So what part of your quote stated that the swing arm is not part of the frame? On the owner's manual it stated that some parts are covered in 1, 5 or lifetime. It does not describe which part. I have two Mom and Pops shop dealerships that told me that it was covered since it's part of the frame. Only when I brought it back to Sports Chalet and contacted DB that it was not. Where did you get your information so I can read it?


----------



## One Pivot (Nov 20, 2009)

its in your owners manual, last page. http://www.diamondback.com/wp-content/uploads/2008/03/05-08_db_ms_ownersmanual.pdf


----------



## arielDB (Sep 17, 2009)

*They took care of my crack,*



One Pivot said:


> its in your owners manual, last page. http://www.diamondback.com/wp-content/uploads/2008/03/05-08_db_ms_ownersmanual.pdf


They took care of my crack, 
:thumbsup:


----------



## DavidNeiles (May 8, 2008)

Looks like that bolt was overtightened, Never seen a Recoil frame crack in over 6 yrs selling them. Sucks man, Warranty is true as others have said. I think it is the SC's fault of improper assembly. Just my 2 cents. Still could just have been a defect but if you have had it for 2 yrs and now it cracked, I'd say the bolt was over torqued by the tech judging the picture.


----------



## Jesse Smith (Feb 3, 2009)

As long as it fits you, and you throw on some slicks, you're better off riding the Univega. It's better suited for a charity ride. 
As far as the DB, it's pretty much universal for fs frame warranties to not include suspension parts, especially swing arms and linkage.. It'd be tough to find a manufacturer that varies from this. 
Since both arms cracked, it would appear to be an overtightened bolt. The question is whether it was overtightened at the factory, at SC, or during some maintenance/replacement. Since the swing arm comes out of the box already attached and there's no assembly required, there's no reason for a SC tech to have ever touched it. It's not out of the question that it was overtightened at the factory, but it's now impossible to prove. And this isn't a common thing or unique to DB bikes. An overtightened bolt could crack a Trek, Dale, or Specialized. It would have been a good compromise to give you a discount on the replacement swing arm.
The timing of the failure was unfortunate, outside of the warranty period, but the warranty is still cut and dry.


----------



## MaDaPaKhA69 (Mar 1, 2010)

DavidNeiles said:


> Looks like that bolt was overtightened, Never seen a Recoil frame crack in over 6 yrs selling them. Sucks man, Warranty is true as others have said. I think it is the SC's fault of improper assembly. Just my 2 cents. Still could just have been a defect but if you have had it for 2 yrs and now it cracked, I'd say the bolt was over torqued by the tech judging the picture.


sounds good, I'll check with them to see if SC would take the blame... thanks.


----------



## MaDaPaKhA69 (Mar 1, 2010)

Jesse Smith said:


> As long as it fits you, and you throw on some slicks, you're better off riding the Univega. It's better suited for a charity ride.

· · ·

■ Job: In the forum thread, which bike does Jesse Smith say is better for a charity ride? None of the entries are needed.

Rows of pointing data
· · ·

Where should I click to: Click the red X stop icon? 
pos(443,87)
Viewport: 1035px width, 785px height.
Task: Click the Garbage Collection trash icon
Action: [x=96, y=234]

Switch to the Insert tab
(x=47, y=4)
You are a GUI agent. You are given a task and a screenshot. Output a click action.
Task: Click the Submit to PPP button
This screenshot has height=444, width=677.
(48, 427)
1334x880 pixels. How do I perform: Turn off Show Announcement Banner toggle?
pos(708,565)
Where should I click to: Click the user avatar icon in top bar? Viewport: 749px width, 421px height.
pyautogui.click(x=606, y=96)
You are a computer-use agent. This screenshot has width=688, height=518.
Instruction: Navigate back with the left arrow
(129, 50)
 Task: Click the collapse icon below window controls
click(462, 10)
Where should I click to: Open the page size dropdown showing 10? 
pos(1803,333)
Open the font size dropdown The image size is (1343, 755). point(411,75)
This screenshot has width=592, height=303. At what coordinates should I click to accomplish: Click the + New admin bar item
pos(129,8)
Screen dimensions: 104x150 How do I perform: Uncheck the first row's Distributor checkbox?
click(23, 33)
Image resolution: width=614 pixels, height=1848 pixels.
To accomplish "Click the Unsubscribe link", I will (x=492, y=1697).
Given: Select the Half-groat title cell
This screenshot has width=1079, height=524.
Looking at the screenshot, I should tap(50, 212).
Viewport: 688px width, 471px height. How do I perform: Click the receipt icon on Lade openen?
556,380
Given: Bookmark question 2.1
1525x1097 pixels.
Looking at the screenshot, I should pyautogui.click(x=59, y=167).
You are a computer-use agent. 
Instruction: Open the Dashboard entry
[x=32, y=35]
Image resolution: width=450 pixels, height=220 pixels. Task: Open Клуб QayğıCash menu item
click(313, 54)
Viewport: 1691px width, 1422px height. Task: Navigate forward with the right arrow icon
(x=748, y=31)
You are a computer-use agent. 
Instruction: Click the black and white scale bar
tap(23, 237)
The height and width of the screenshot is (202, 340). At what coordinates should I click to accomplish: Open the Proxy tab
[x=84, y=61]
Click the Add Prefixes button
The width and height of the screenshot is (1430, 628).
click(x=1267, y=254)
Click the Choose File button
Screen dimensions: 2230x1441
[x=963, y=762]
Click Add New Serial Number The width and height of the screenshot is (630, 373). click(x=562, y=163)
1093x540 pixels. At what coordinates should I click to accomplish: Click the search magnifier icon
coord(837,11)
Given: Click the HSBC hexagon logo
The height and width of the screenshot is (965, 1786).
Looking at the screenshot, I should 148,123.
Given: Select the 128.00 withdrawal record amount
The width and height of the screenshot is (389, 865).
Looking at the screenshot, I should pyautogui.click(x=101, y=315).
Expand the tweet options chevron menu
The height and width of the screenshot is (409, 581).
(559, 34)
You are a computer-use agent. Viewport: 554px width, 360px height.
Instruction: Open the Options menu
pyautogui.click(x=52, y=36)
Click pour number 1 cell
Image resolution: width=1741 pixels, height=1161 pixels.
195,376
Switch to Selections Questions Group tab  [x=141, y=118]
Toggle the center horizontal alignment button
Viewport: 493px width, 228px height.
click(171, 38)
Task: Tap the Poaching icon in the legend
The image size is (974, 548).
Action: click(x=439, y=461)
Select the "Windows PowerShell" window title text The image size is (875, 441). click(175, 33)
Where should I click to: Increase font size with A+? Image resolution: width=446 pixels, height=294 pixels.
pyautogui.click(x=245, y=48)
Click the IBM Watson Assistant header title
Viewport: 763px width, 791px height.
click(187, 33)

· · ·

■ Solution for this problem: The Univega, as long as it fits and has slicks put on.